On Sun 05/Dec/2021 04:23:45 +0100 Scott Kitterman wrote:
On December 4, 2021 10:09:48 PM UTC, Seth Blank 
<[email protected]> wrote:
On Sat, Dec 4, 2021 at 1:34 PM Tim Wicinski <[email protected]> wrote:

I am Ok with adding text of this nature, and I think it's helpful in explaining to folks approaching DMARC for the first time. But I start to
lose focus on reading long introductions (okay boomer). >>>
Maybe the Intro could get a section or two to help focus it.

I am glad to assist wordsmithing Doug's comments if that is useful.

as an individual, I don't like the wording that Doug has provided at all.
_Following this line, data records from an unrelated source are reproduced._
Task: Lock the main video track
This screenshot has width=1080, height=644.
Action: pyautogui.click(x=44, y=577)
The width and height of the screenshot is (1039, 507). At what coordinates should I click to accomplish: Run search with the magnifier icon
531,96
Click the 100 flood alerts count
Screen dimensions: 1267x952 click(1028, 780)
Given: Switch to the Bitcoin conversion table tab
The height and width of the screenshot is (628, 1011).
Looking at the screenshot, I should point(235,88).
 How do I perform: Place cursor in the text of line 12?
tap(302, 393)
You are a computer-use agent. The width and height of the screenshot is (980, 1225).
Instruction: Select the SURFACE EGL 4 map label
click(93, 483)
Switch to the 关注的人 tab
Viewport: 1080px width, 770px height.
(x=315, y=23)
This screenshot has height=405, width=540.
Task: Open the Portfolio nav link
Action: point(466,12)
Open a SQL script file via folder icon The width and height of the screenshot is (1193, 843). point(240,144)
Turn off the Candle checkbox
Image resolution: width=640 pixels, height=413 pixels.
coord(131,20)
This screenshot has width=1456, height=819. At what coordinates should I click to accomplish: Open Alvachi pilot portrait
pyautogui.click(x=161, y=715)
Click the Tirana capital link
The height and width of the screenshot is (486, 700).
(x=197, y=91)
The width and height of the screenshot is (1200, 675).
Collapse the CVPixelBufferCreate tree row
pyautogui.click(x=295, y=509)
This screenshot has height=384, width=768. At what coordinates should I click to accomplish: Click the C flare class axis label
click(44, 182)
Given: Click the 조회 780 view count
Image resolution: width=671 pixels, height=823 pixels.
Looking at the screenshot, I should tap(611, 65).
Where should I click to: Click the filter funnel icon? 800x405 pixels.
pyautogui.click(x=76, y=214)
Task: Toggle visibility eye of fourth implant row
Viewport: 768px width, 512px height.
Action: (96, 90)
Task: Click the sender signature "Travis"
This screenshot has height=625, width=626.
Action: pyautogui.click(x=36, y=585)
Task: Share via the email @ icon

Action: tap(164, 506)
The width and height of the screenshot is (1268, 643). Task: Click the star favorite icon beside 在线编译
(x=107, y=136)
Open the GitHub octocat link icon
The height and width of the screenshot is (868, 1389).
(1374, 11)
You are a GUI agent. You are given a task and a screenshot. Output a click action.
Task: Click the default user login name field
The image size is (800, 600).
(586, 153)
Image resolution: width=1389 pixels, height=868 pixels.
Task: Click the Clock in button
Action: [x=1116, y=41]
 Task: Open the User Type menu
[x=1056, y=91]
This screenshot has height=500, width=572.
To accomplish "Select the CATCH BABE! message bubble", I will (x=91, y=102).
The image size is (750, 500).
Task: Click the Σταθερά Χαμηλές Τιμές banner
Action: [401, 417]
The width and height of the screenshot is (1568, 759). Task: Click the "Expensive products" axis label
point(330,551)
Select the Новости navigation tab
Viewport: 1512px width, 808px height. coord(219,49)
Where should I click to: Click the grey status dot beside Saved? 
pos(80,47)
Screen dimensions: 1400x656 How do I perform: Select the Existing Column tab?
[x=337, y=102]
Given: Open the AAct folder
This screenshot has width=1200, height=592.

I
think I understand what he's trying to say, but the text as proposed is far
more confusing than clarifying.

Further, with SPF and DKIM, it is explicit that you can treat a pass in
certain ways, but that you are to make no such determination when the
authentication method does not pass. But DMARC is explicitly about
providing policy when the auth methods do not validate in an aligned
manner. So, while we all know there are legitimate reasons such validation
might fail, this language feels out of place in DMARC because addressing
these failures is the purpose of the protocol.

As chair, if the group believes some clarification is still needed here,
that makes sense and follows from similar text in the other auth methods.
My ask would be that it provides clarity to address operational matters,
per the charter for this phase of work.

I don't think marketing materials belong in the document.  If you want to give 
an overview about utility and usage of DMARC, then it should be something about 
it being super useful and low risk for automated transactional email, but there 
are substantial false positive risks for email sent from people.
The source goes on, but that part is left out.